Editais que restringem a apresentação de atestados de capacidade técnica exclusivamente a documentos emitidos por órgãos públicos continuam a surgir, criando uma barreira real à participação de empresas com atuação relevante no setor privado para o mesmo segmento econômico.
O artigo 67, da Lei Federal nº 14.133/2021, que rege as licitações e contratos administrativos, estabelece que a documentação relativa à qualificação técnica dos licitantes será restrita, dentre outras hipóteses ali previstas, a certidões ou atestados que demonstrem a execução de serviços similares, com complexidade tecnológica e operacional equivalente ou superior.

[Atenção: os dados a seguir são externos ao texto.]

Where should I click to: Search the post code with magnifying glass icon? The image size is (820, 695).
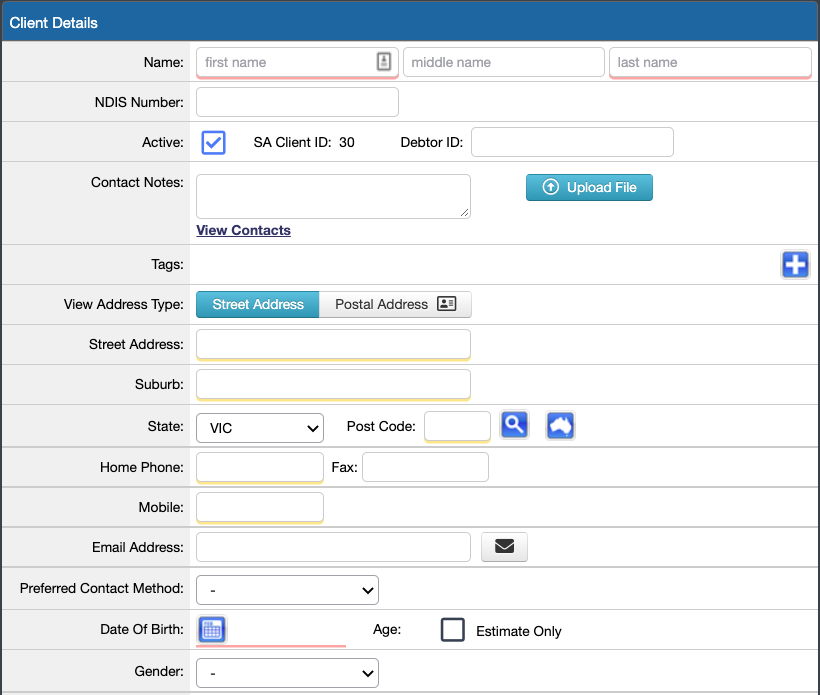[514, 426]
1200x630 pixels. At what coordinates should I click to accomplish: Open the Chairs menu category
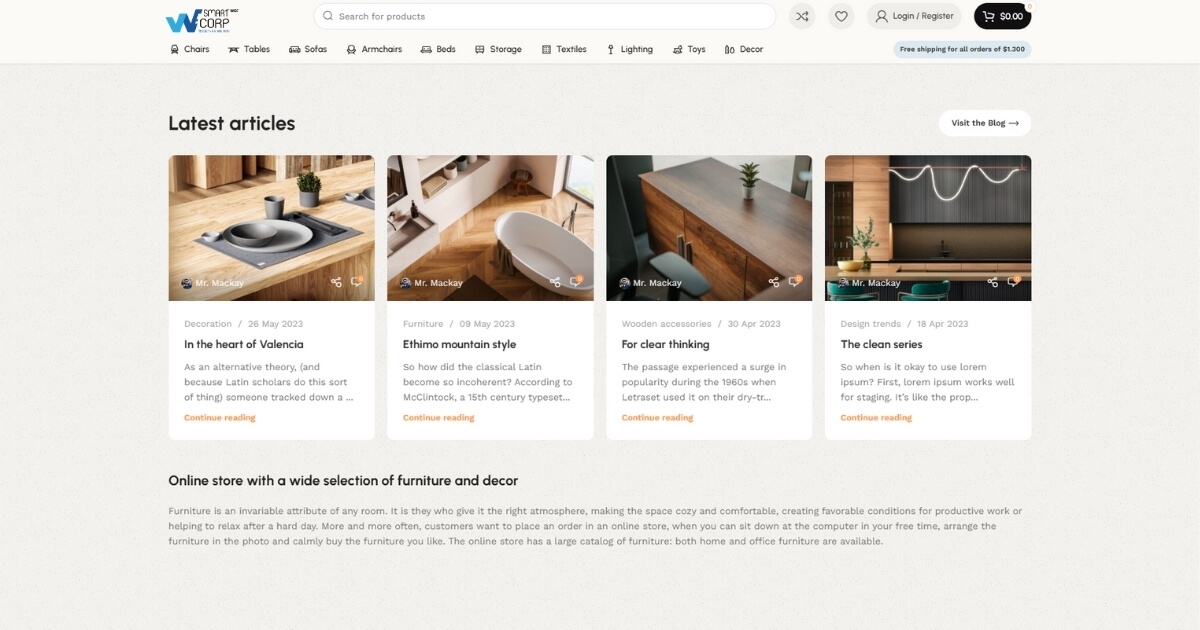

A norma, portanto, estabelece um rol taxativo de comprovação da qualificação técnica, sem possibilidade de acréscimos discricionários, e não diferencia a natureza jurídica do emissor desses documentos, seja público ou privado. Trata-se de uma opção legislativa clara, que limita as possibilidades de exigências da Administração Pública, uma vez que restringe indevidamente a competitividade do certame e viola a isonomia entre os participantes, impondo uma condição adicional não prevista pela legislação específica e, por consequência, criando um obstáculo injusto para determinadas empresas.
Tal equívoco interpretativo remonta à antiga Lei Federal nº 8.666/1993, cujo art. 30 admitia, expressamente, a apresentação de atestados emitidos tanto por pessoa jurídica de direito público quanto privado.
Ocorre que, com base na redação da antiga lei, alguns entes federativos passaram a publicar editais selecionando apenas atestados emitidos por pessoas jurídicas públicas ou apenas privadas, o que jamais foi a intenção do legislador. A nova lei sempre teve por objetivo evidenciar que ambos eram admitidos, e não autorizar a exclusão de um deles. Tanto é assim que, mesmo sob a vigência da Lei nº 8.666/1993, a doutrina especializada e as Cortes de Contas já repeliam (e continuam a repelir) essa distinção como ilegal e restritiva à competitividade.